The form is that the host makes a short speech at the start of supper and the most important person – never actively designated but as everyone knows their place and he is sat next to the hostess, it is understood – makes a short thank you speech at the end of the meal. All new to me.
After all, dinner in my life meant your mates, food, wine and, oddly enough for Peckham, we tended not to go in much for placements and speeches.
Nick was more used to this kind of thing but sometimes despite his tutelage and practise, we got it wrong.
We went to this dinner party and it was the early days so when we arrived late I apologised profusely to the hostess and she said not to worry as the cooker was playing up so things were delayed.
I looked at her, so perfectly calm and serene, and said I thought she was taking that very well – I would have been in the kitchen, red faced and panicking and wondering if sandwiches would do.
She smiled and said the staff were simply marvellous and all would be fine.
Staff!? Staff!? Blimey.
I should have remembered the form was that once we had all sat down Jean-Paul ( the host) would make his speech but I chose the moment he coughed a gentle alert to silence, to reach across the table, pick up the pretty menu card (oh yes, they have them too, unlike Peckham) and say loudly to serene hostess Marie-Francoise, ‘ These are pretty. Are they IKEA?’
Later, Nick regaled the dinner party with how hopeless I am at sailing and generally unsuited to this fantastic way of spending time.
I was sat next to an irritating bore so was not in the best of moods as Nick rattled on, engaging the rest of the party with my inadequacies.
After a bit, I told the collective dinner party that our first sailing holiday would have been greatly improved if he had not spent the whole time telling me how great a sailor his wife was, the places he and his wife had sailed to etc etc.
There was a stunned silence. ‘Have we in our midst a concubine?! And a stroppy one at that! Quel embarrassment.’

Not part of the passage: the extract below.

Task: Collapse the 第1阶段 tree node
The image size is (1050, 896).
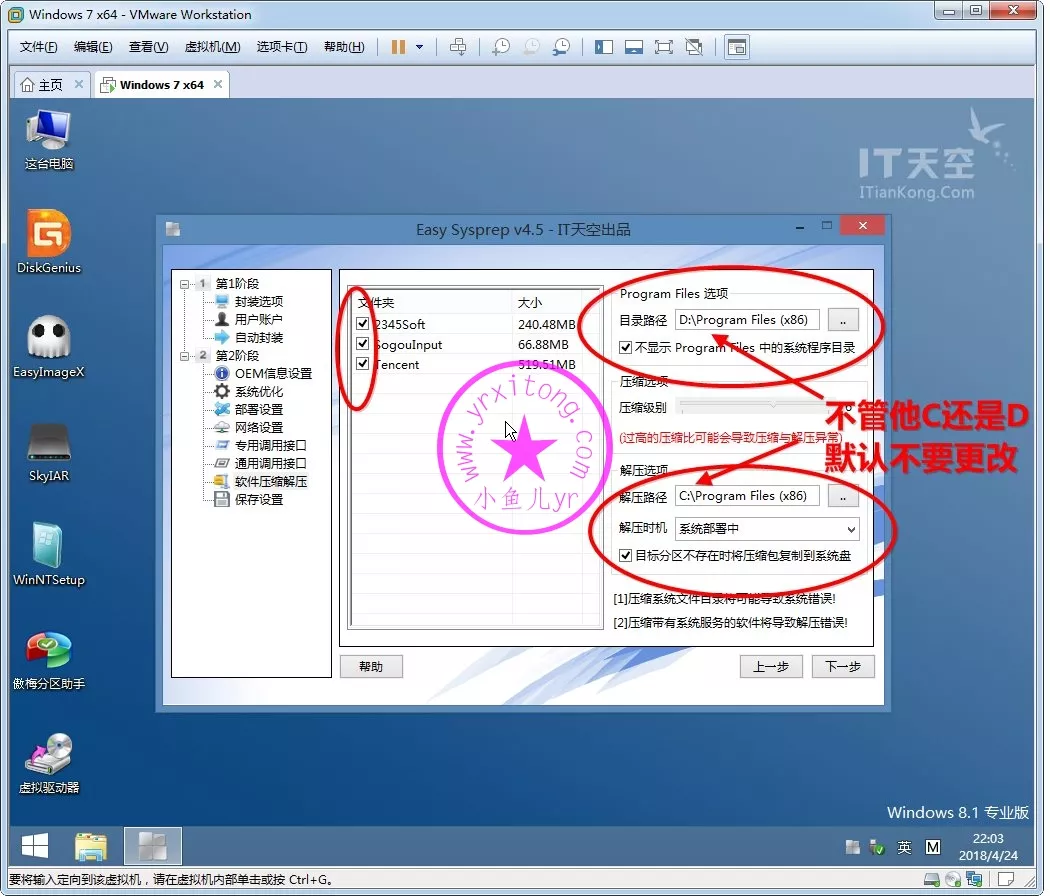Action: [x=184, y=284]
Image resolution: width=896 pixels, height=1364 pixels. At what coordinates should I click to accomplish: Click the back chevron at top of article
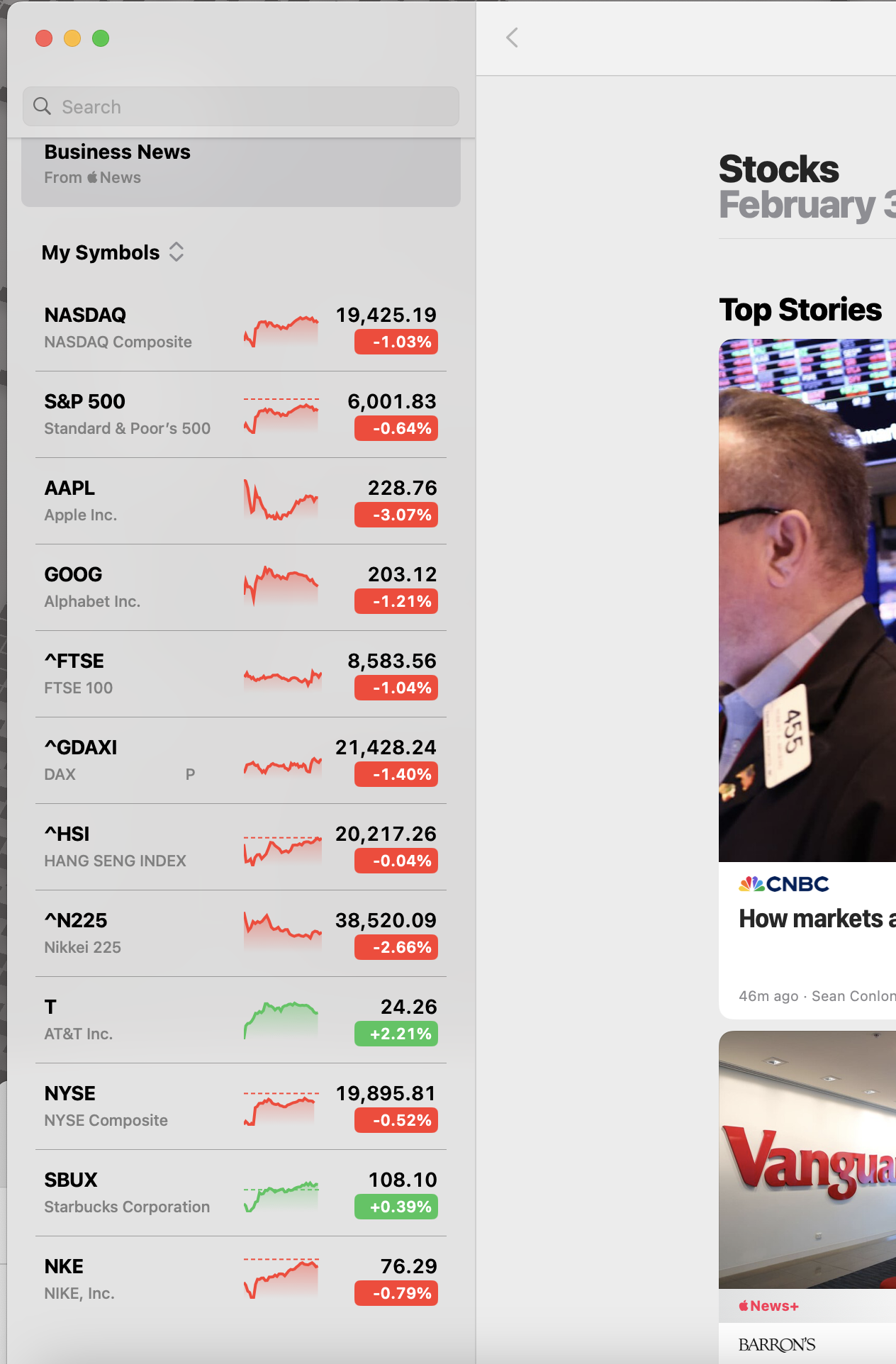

Nick was the most important man in the room so he knew he had to make the speech of thanks but he always forgets the French do cheese before dessert. He does not approve of that – being of a certain age, class and British.
So, when cheese is nearly over, I can see him thinking of warm witticisms and thanks and I try and warn him through surreptitious eye contact but of course he is still glaring at me because I ruined his sailing stuff and ignores me.
And so, he makes his pretty speech to a shifting, shuffling group of dinner guests and Jean-Paul smiles wanly and say, ‘ Eh bien et maintenant dessert.’